Odyssey Therapeutics got rejected by Wall Street in 2025 when it pulled its IPO amid a frozen biotech market. Now it's back with $700 million in venture backing and a new S-1 filing, testing whether the 2026 recovery is real.
Getting dumped is rough. Getting dumped by Wall Street, in front of the entire biotech industry, is rougher. But showing up a year later with fresh confidence and a bigger bank account? That takes nerve.
Odyssey Therapeutics just filed for its second attempt at a Nasdaq IPO, dropping an S-1 with the SEC on April 17. The company is targeting up to $100 million in proceeds, the same number it chased the first time around. Except this time, the market might actually be listening.
Rewind to January 2025. Odyssey filed for its IPO during what looked like a promising window. A handful of biotechs were testing the waters, and one of them, Sionna Therapeutics, managed to raise over $219 million in February. Things seemed hopeful.
Then the window slammed shut.
Only 11 U.S. biotech IPOs completed in all of 2025, raising a combined $2.052 billion. That's an abysmal year by any standard. Tariff chaos from the Trump administration rattled markets, interest rates stayed unpredictable, and investor appetite for biotech risk evaporated.

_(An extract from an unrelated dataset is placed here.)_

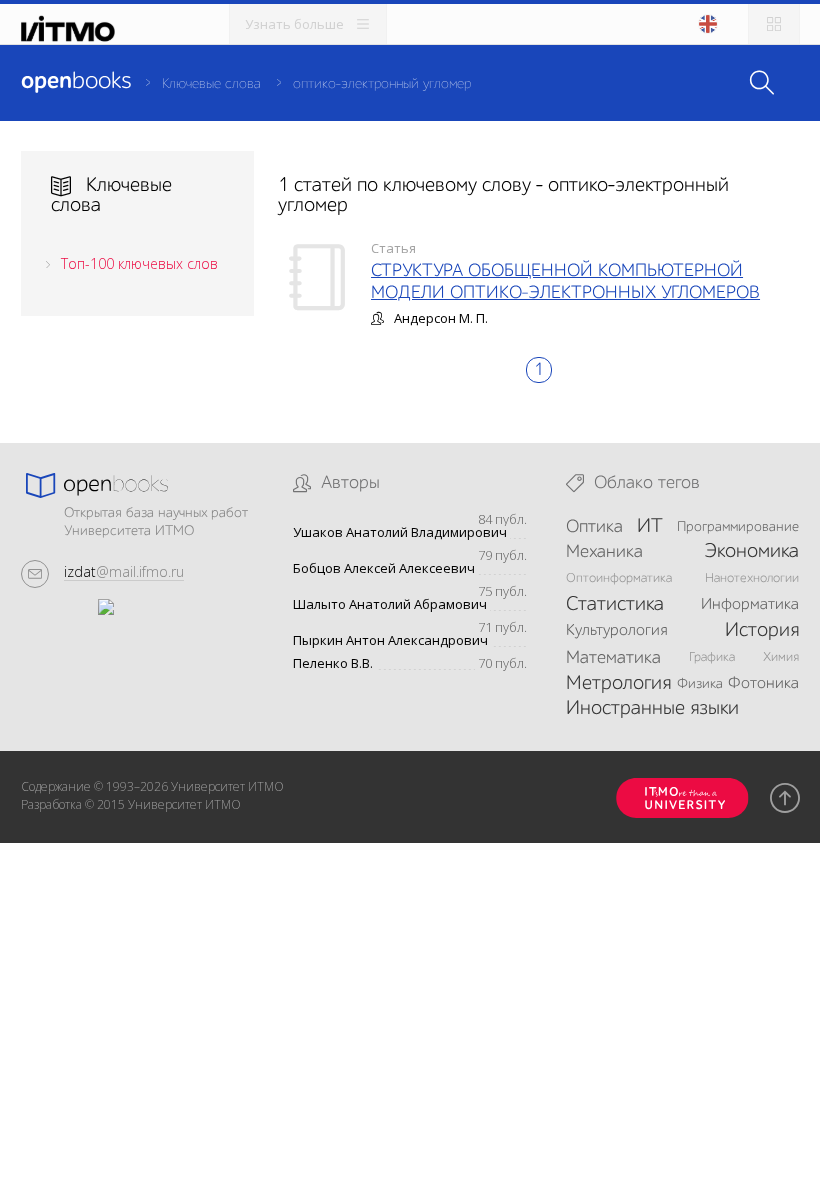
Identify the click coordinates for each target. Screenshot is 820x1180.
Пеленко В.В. (333, 663)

By June, Odyssey pulled the plug, stating that proceeding "is not in the best interests of the company at this time." No company-specific red flags surfaced; it was purely a market problem.
But Odyssey didn't sulk. It pivoted.
Instead of waiting around for public markets to come back, Odyssey went back to the private well. And the private well was generous: the company closed a $213 million Series D round in late 2025. That brought total venture funding north of $700 million since the company's founding in 2021.
Let that sink in. A company that's only five years old has raised three-quarters of a billion dollars without ever going public. That's like training for the Olympics entirely on your own dime, and still showing up in peak shape.
The Series D wasn't just a consolation prize, either. It gave Odyssey runway to push its lead programs forward, which matters because investors in 2026 are pickier than ever about what they'll buy.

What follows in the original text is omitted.